| Document segment |
|---|
As a consequence, an image set creation effort was carried out. To this end, an operator took the photographs of 2000 products at the production line. Product photos are images of a sample product (e.g. a flyer) usually stitched over a cargo box, which carries the other printed samples (Figure 2). The idea is to recognize this product (i.e. its ID) by matching the image of the sample on the cargo box with the design file at the server.
For some of the products, there exists more than a single design file. A good example is a business card (Figure 1), which usually has information on both sides, and thus has two separate design files. In these cases, the problem definition is to match the product photo (which could be any face of the card) to one of the design files in the image set. Consequently, for the photographed 2000 product samples, 3458 design files were added to the image set. The operators were advised to shoot the product with a perpendicular angle so that the product (usually, but not necessarily rectangular in shape) would fit the image with uniform margins. However this weak protocol was not successfully applied to all images, mainly because of human-errors, and it is difficult to say that the image set is rotation or scale controlled (please see Figures 1 and 2).
|---|
| Listed records |
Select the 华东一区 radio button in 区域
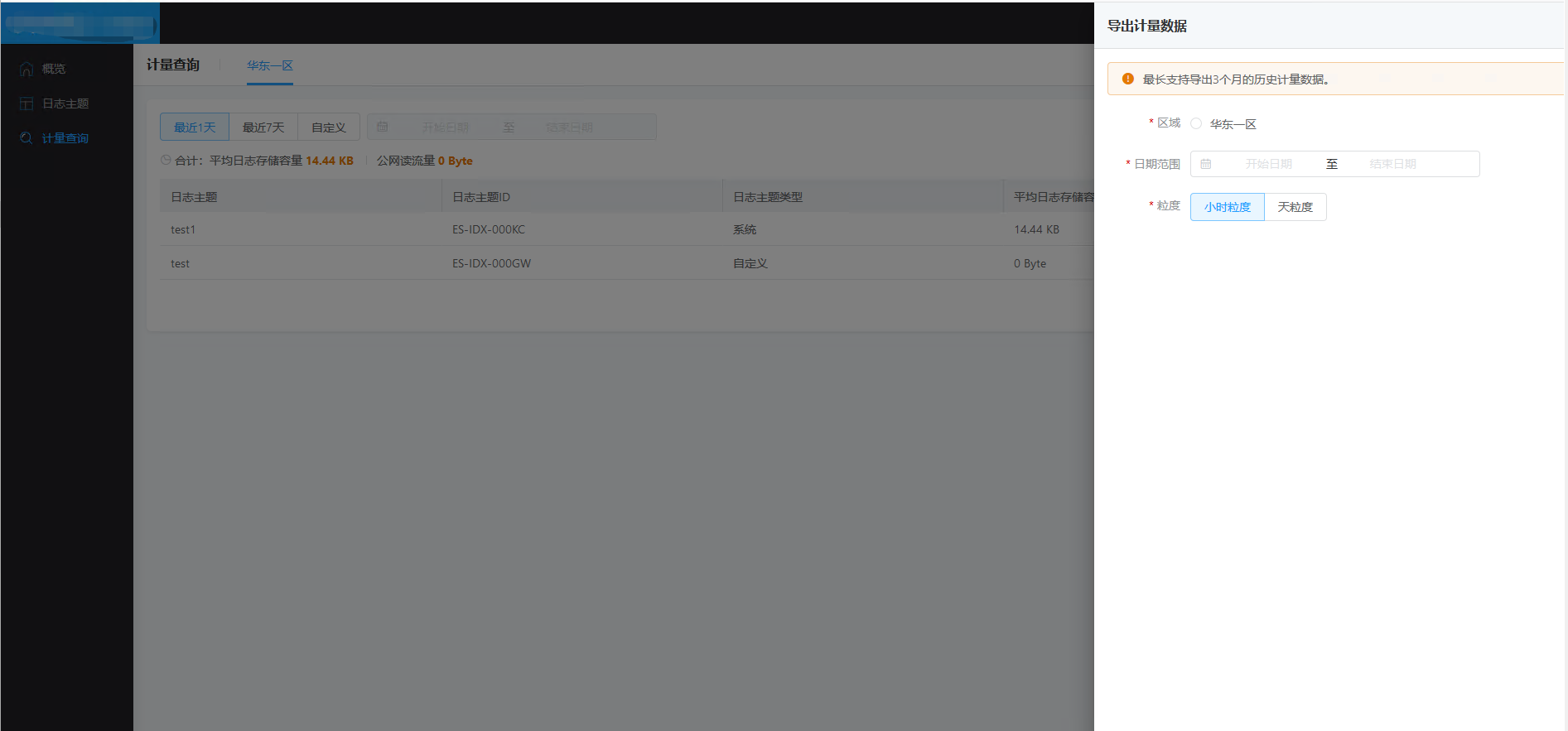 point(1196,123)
|---|
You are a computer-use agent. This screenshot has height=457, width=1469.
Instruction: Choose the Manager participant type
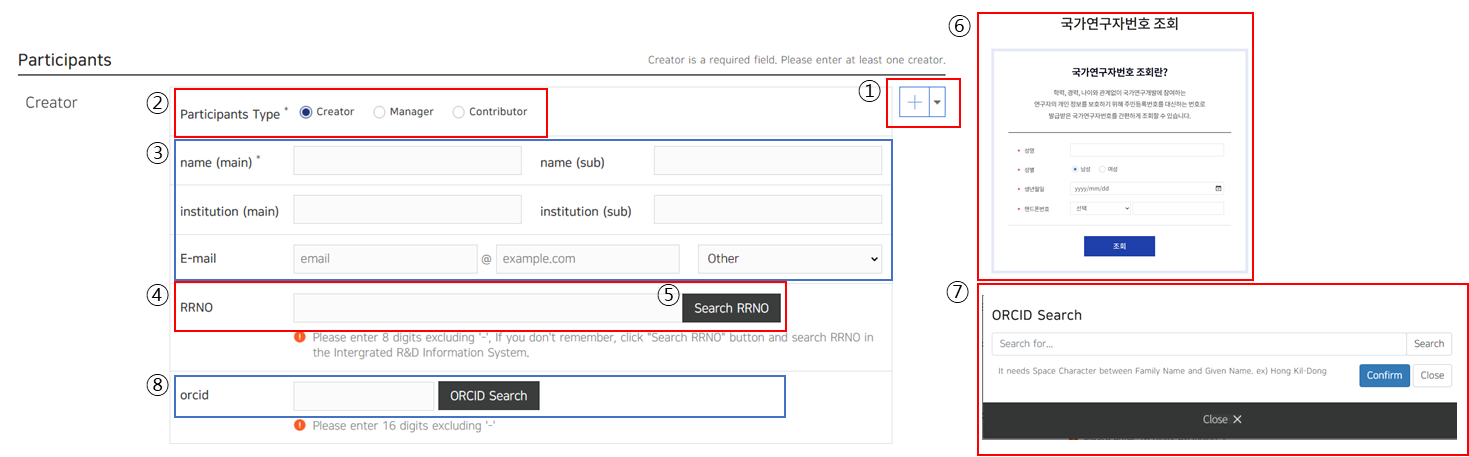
|---|
| Exercises to complete |
1. Retype the passage about the product photo image set, everything from "For some of" down to "Figures 1 and 2).".
2. Summarize the passage about the product photo image set in two sentences.

| Task-by-task results |
1.
For some of the products, there exists more than a single design file. A good example is a business card (Figure 1), which usually has information on both sides, and thus has two separate design files. In these cases, the problem definition is to match the product photo (which could be any face of the card) to one of the design files in the image set. Consequently, for the photographed 2000 product samples, 3458 design files were added to the image set. The operators were advised to shoot the product with a perpendicular angle so that the product (usually, but not necessarily rectangular in shape) would fit the image with uniform margins. However this weak protocol was not successfully applied to all images, mainly because of human-errors, and it is difficult to say that the image set is rotation or scale controlled (please see Figures 1 and 2).

2. An operator photographed 2000 products at the production line to build an image set, with the aim of recognizing each product's ID by matching its photo to the design file at the server. Because some products, such as two-sided business cards, have more than one design file, the set received 3458 design files, and since operators did not always follow the advice to shoot at a perpendicular angle, the set cannot really be called rotation or scale controlled.